- _TASK ITEM_:
Output the data below exactly, down to the last character.

- _DATA_:
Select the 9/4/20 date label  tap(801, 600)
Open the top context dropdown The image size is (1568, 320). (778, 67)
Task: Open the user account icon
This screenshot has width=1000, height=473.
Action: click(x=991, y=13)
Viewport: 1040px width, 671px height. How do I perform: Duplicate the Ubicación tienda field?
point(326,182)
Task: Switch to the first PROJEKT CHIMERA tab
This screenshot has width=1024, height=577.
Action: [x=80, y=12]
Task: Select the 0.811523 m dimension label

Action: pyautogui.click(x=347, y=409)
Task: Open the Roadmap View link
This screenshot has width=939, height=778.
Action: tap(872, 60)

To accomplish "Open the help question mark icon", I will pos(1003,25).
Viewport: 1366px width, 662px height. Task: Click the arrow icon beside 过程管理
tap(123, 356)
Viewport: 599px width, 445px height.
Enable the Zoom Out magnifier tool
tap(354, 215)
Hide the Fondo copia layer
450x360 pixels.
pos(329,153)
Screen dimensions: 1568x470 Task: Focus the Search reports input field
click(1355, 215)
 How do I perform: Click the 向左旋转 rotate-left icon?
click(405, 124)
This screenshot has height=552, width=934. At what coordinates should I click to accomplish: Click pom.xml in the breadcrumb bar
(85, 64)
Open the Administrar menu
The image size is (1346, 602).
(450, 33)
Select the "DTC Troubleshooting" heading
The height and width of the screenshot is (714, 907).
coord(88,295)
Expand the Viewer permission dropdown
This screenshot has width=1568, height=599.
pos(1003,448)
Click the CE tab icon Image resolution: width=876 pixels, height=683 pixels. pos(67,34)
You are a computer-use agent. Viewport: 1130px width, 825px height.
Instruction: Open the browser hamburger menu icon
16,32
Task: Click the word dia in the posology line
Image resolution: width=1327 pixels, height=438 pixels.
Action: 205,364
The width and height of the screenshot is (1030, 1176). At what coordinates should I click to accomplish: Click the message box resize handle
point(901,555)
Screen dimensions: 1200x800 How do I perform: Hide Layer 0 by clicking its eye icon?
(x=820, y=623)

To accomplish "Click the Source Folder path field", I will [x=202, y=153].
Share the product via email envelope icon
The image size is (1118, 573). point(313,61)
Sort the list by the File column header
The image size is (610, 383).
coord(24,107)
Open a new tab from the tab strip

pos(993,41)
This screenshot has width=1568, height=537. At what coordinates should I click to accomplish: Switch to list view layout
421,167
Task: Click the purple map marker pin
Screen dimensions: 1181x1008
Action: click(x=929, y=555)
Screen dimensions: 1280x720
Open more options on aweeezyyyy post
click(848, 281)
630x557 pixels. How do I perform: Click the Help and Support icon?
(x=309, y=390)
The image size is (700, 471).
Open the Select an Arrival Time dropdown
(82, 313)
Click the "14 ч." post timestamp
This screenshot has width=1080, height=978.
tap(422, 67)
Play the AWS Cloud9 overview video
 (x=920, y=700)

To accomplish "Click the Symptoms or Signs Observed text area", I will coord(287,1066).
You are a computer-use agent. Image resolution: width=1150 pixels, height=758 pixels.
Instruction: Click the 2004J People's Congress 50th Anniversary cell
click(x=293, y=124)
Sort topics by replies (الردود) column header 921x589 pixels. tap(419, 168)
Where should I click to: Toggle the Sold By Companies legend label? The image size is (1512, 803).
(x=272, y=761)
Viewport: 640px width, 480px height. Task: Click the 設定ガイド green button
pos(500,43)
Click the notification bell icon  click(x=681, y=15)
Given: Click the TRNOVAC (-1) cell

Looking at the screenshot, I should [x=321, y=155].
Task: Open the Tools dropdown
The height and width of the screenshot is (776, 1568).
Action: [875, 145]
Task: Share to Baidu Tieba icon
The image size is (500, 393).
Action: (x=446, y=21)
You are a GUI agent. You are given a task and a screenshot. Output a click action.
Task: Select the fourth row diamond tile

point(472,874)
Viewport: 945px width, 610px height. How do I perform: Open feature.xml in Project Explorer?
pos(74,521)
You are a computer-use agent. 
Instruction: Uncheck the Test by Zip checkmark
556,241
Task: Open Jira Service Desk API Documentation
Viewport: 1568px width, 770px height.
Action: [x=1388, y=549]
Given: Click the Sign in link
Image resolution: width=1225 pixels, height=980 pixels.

- _EXERCISE OUTPUT_:
Select the 9/4/20 date label  tap(801, 600)
Open the top context dropdown The image size is (1568, 320). (778, 67)
Task: Open the user account icon
This screenshot has width=1000, height=473.
Action: click(x=991, y=13)
Viewport: 1040px width, 671px height. How do I perform: Duplicate the Ubicación tienda field?
point(326,182)
Task: Switch to the first PROJEKT CHIMERA tab
This screenshot has width=1024, height=577.
Action: [x=80, y=12]
Task: Select the 0.811523 m dimension label

Action: pyautogui.click(x=347, y=409)
Task: Open the Roadmap View link
This screenshot has width=939, height=778.
Action: tap(872, 60)

To accomplish "Open the help question mark icon", I will pos(1003,25).
Viewport: 1366px width, 662px height. Task: Click the arrow icon beside 过程管理
tap(123, 356)
Viewport: 599px width, 445px height.
Enable the Zoom Out magnifier tool
tap(354, 215)
Hide the Fondo copia layer
450x360 pixels.
pos(329,153)
Screen dimensions: 1568x470 Task: Focus the Search reports input field
click(1355, 215)
 How do I perform: Click the 向左旋转 rotate-left icon?
click(405, 124)
This screenshot has height=552, width=934. At what coordinates should I click to accomplish: Click pom.xml in the breadcrumb bar
(85, 64)
Open the Administrar menu
The image size is (1346, 602).
(450, 33)
Select the "DTC Troubleshooting" heading
The height and width of the screenshot is (714, 907).
coord(88,295)
Expand the Viewer permission dropdown
This screenshot has width=1568, height=599.
pos(1003,448)
Click the CE tab icon Image resolution: width=876 pixels, height=683 pixels. pos(67,34)
You are a computer-use agent. Viewport: 1130px width, 825px height.
Instruction: Open the browser hamburger menu icon
16,32
Task: Click the word dia in the posology line
Image resolution: width=1327 pixels, height=438 pixels.
Action: 205,364
The width and height of the screenshot is (1030, 1176). At what coordinates should I click to accomplish: Click the message box resize handle
point(901,555)
Screen dimensions: 1200x800 How do I perform: Hide Layer 0 by clicking its eye icon?
(x=820, y=623)

To accomplish "Click the Source Folder path field", I will [x=202, y=153].
Share the product via email envelope icon
The image size is (1118, 573). point(313,61)
Sort the list by the File column header
The image size is (610, 383).
coord(24,107)
Open a new tab from the tab strip

pos(993,41)
This screenshot has width=1568, height=537. At what coordinates should I click to accomplish: Switch to list view layout
421,167
Task: Click the purple map marker pin
Screen dimensions: 1181x1008
Action: click(x=929, y=555)
Screen dimensions: 1280x720
Open more options on aweeezyyyy post
click(848, 281)
630x557 pixels. How do I perform: Click the Help and Support icon?
(x=309, y=390)
The image size is (700, 471).
Open the Select an Arrival Time dropdown
(82, 313)
Click the "14 ч." post timestamp
This screenshot has width=1080, height=978.
tap(422, 67)
Play the AWS Cloud9 overview video
 (x=920, y=700)

To accomplish "Click the Symptoms or Signs Observed text area", I will coord(287,1066).
You are a computer-use agent. Image resolution: width=1150 pixels, height=758 pixels.
Instruction: Click the 2004J People's Congress 50th Anniversary cell
click(x=293, y=124)
Sort topics by replies (الردود) column header 921x589 pixels. tap(419, 168)
Where should I click to: Toggle the Sold By Companies legend label? The image size is (1512, 803).
(x=272, y=761)
Viewport: 640px width, 480px height. Task: Click the 設定ガイド green button
pos(500,43)
Click the notification bell icon  click(x=681, y=15)
Given: Click the TRNOVAC (-1) cell

Looking at the screenshot, I should [x=321, y=155].
Task: Open the Tools dropdown
The height and width of the screenshot is (776, 1568).
Action: [875, 145]
Task: Share to Baidu Tieba icon
The image size is (500, 393).
Action: (x=446, y=21)
You are a GUI agent. You are given a task and a screenshot. Output a click action.
Task: Select the fourth row diamond tile

point(472,874)
Viewport: 945px width, 610px height. How do I perform: Open feature.xml in Project Explorer?
pos(74,521)
You are a computer-use agent. 
Instruction: Uncheck the Test by Zip checkmark
556,241
Task: Open Jira Service Desk API Documentation
Viewport: 1568px width, 770px height.
Action: [x=1388, y=549]
Given: Click the Sign in link
Image resolution: width=1225 pixels, height=980 pixels.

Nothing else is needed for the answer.